# Temperaturas médias em Bragança



## Brigantia (3 Jul 2007 às 23:25)

Outro dia em conversa com o Zoelae13, ele dizia que a zona mais fria da cidade era a zona de Castro de Avelães...ora aqui fica um mapa das temperaturas médias que confirma essa tese...de facto as freguesias de Castro, Gostei, Nogueira, Rebordãos, Sortes, Rio de Onor e Deilão apresentam temperaturas médias 2 a 5 graus mais baixas do que as restantes Zonas de bragança. Gostaria de saber com que informação foi elaborado este mapa...! Será que existe alguma estação na zona de Castro ou Gostei? Junto ao IP4 (na zona dos lameiros de Gostei) é possível ver algo parecido com uma estação, mas ainda não tive oportunidade de confirmar. 



Fonte: Câmara Municipal de Bragança


----------



## Rog (4 Jul 2007 às 00:21)

Brigantia disse:


> Outro dia em conversa com o Zoelae13, ele dizia que a zona mais fria da cidade era a zona de Castro de Avelães...ora aqui fica um mapa das temperaturas médias que confirma essa tese...de facto as freguesias de Castro, Gostei, Nogueira, Rebordãos, Sortes, Rio de Onor e Deilão apresentam temperaturas médias 2 a 5 graus mais baixas do que as restantes Zonas de bragança. Gostaria de saber com que informação foi elaborado este mapa...! Será que existe alguma estação na zona de Castro ou Gostei? Junto á IP4 (na zona dos lameiros de Gostei) é possível ver algo parecido com uma estação, mas ainda não tive oportunidade de confirmar.
> 
> 
> 
> Fonte: Câmara Municipal de Bragança



A Câmara com dados meteorológicos quase de precisão cirúrgica..  nem no IM se divulgam com ess pormenor! Poderá ter sido calculado com base em dados de estações oficiais e de outras por exemplo utilizadas pelo http://www.wunderground.com/global/stations/08575.html?bannertypeclick=smalltemp que a própria Camara deixa um link a sugerir...


----------



## Brigantia (4 Jul 2007 às 21:37)

De facto, nem o IM consegue fazer este tipo de mapas, apenas divulda e bem os dados da estação. 



Copyright © Instituto Nacional de Meteorologia


Apesar de não se saber muito bem quais são as suas fontes, a câmara de Bragança está como a cidade (muito á frente... )

■ **Tarefas**:
- a) Copie, do debate sobre as temperaturas em Bragança, o trecho que começa em "De facto, nem" e termina em "á frente... )".
- b) Responda com base no debate sobre as temperaturas em Bragança:
(i) Quantos graus mais baixas são as temperaturas médias nas freguesias de Castro, Gostei e outras indicadas?
(ii) Que fonte é apontada para o mapa das temperaturas médias?
(iii) Junto a que estrada é possível ver algo parecido com uma estação?
- c) Prossiga o debate sobre as temperaturas médias em Bragança a partir da última frase apresentada.
Os registos são material à parte, sem ligação ao excerto.

■ **Dados fornecidos**:
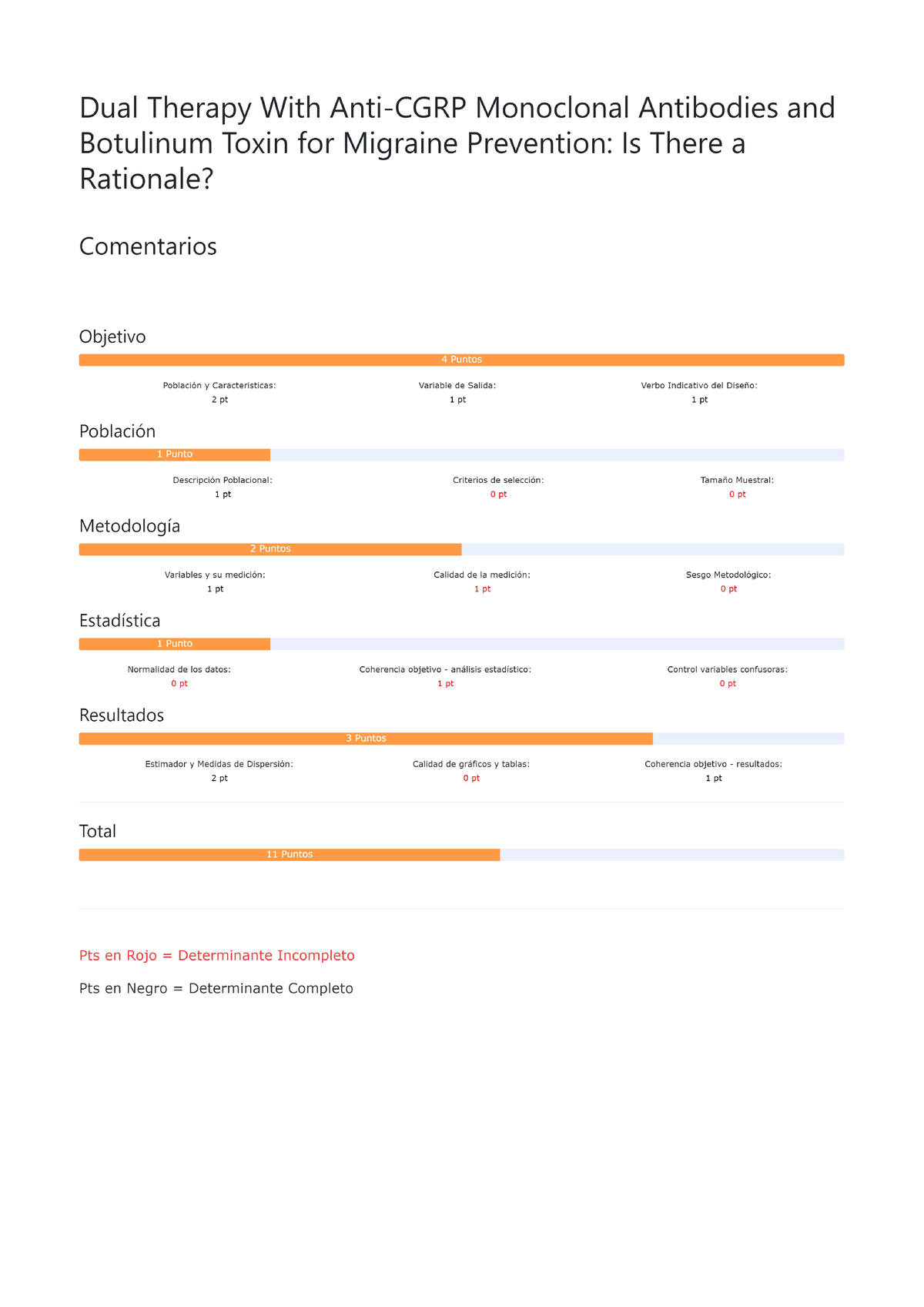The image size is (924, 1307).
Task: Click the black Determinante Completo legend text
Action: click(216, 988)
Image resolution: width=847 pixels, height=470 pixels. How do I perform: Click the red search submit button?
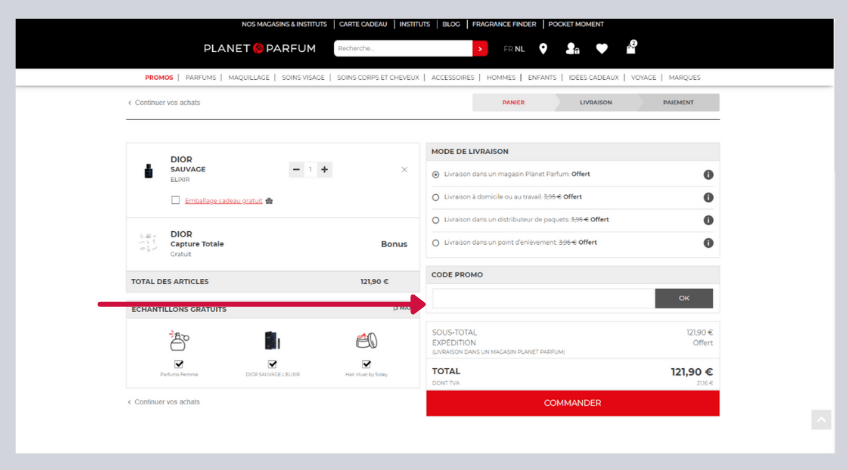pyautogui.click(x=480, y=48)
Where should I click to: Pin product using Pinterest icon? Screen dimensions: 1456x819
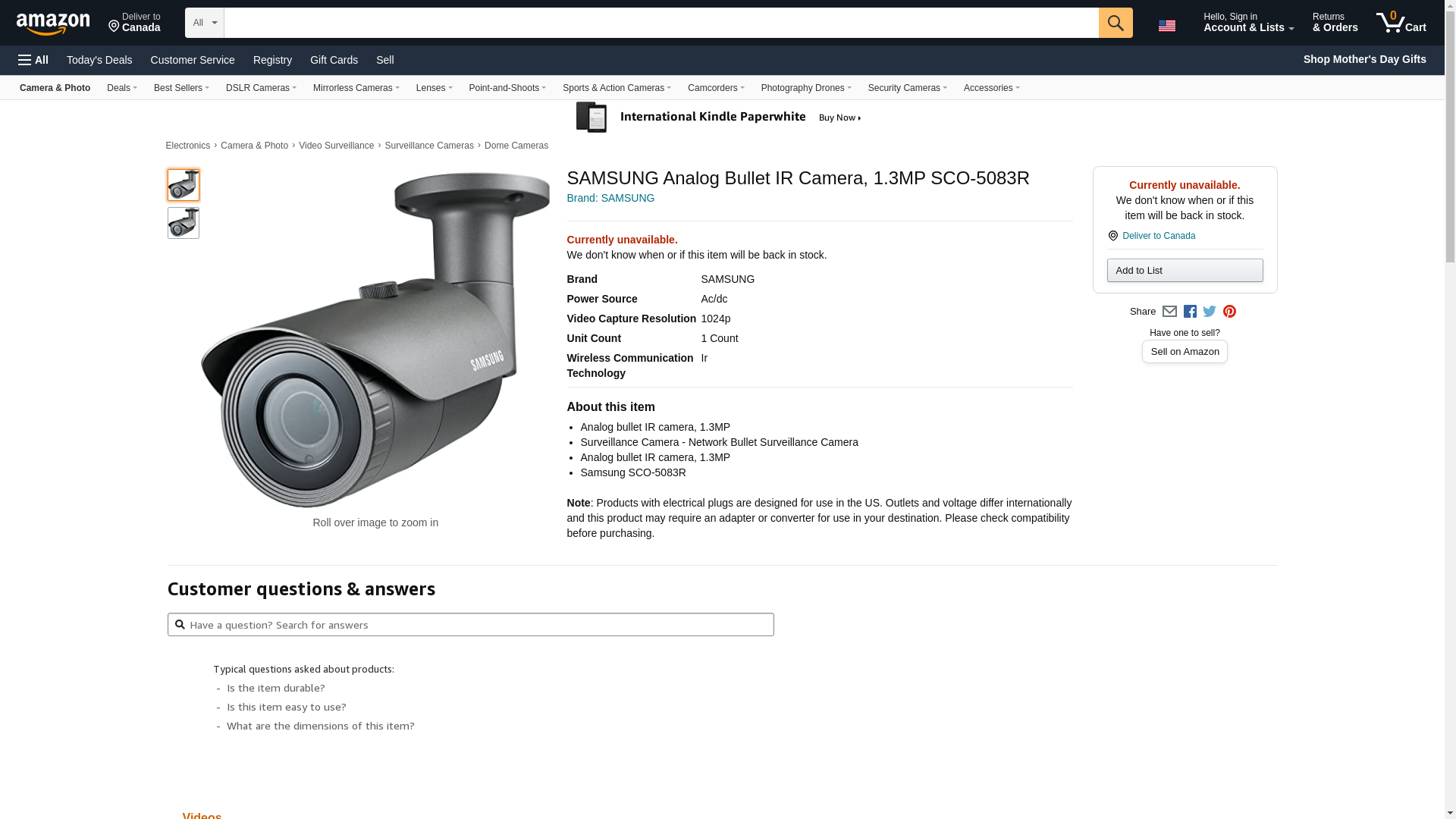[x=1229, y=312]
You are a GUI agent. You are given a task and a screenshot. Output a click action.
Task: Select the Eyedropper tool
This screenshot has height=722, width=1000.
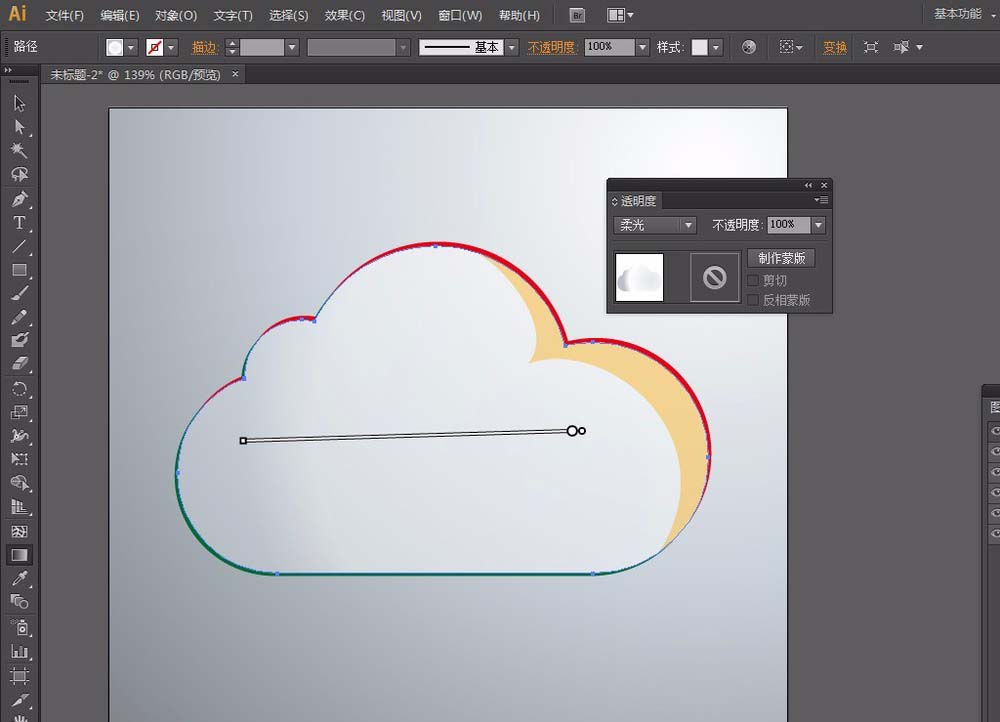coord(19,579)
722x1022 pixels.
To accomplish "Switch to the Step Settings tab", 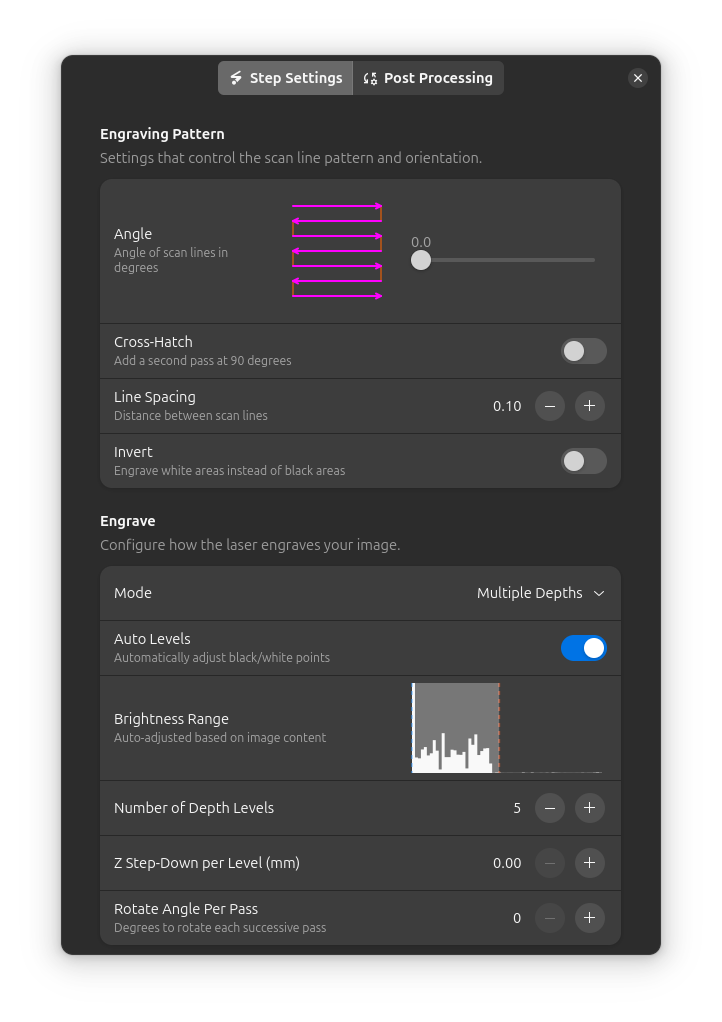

■ **Respostas do exercício**:
- a)
De facto, nem o IM consegue fazer este tipo de mapas, apenas divulda e bem os dados da estação. 



Copyright © Instituto Nacional de Meteorologia


Apesar de não se saber muito bem quais são as suas fontes, a câmara de Bragança está como a cidade (muito á frente... )

- b)
(i) São 2 a 5 graus mais baixas do que nas restantes zonas de Bragança.
(ii) A Câmara Municipal de Bragança.
(iii) Junto ao IP4, na zona dos lameiros de Gostei.

- c)
----------



## Dan (4 Jul 2007 às 22:04)

Em termos de temperatura média anual existe uma relação directa com a altitude. As áreas mais frias serão as mais elevadas (Serras da Nogueira e Montesinho).
A área de Gostei, pela sua morfologia, é muito propícia à acumulação de ar frio nas noites de forte estabilidade atmosférica. Nessas condições meteorológicas, é normal registarem-se, valores bem mais baixos que os da estação meteorologia do IM. Já vi uma referência a um valor de -17,5ºC que se teria registado numa estação meteorológica do IPB localizada nessa área.


----------



## Brigantia (4 Jul 2007 às 22:11)

Dan disse:


> Em termos de temperatura média anual existe uma relação directa com a altitude. As áreas mais frias serão as mais elevadas (Serras da Nogueira e Montesinho).
> A área de Gostei, pela sua morfologia, é muito propícia à acumulação de ar frio nas noites de forte estabilidade atmosférica. Nessas condições meteorológicas, é normal registarem-se, valores bem mais baixos que os da estação meteorologia do IM. Já vi uma referência a um valor de -17,5ºC que se teria registado numa estação meteorológica do IPB localizada nessa área.



Então a tal estação de Gostei é da Instituição onde trabalho...


----------



## Dan (4 Jul 2007 às 22:28)

Brigantia disse:


> Então a tal estação de Gostei é da Instituição onde trabalho...



Poderás tentar saber da validade desse valor e também da data em que ocorreu?


----------



## Brigantia (4 Jul 2007 às 22:36)

Dan disse:


> Poderás tentar saber da validade desse valor e também da data em que ocorreu?


Eu, como facilmente se percebe pelos meus posts, não estou ligado ao departamento que engloba as áreas ciêntificas de climatologia e meteorologia, mas prometo que irei tentar recolher esses dados.


----------



## Dan (4 Jul 2007 às 22:52)

Brigantia disse:


> Eu, como facilmente se percebe pelos meus posts, não estou ligado ao departamento que engloba as áreas ciêntificas de climatologia e meteorologia, mas prometo que irei tentar recolher esses dados.


----------



## Zoelae (5 Jul 2007 às 18:19)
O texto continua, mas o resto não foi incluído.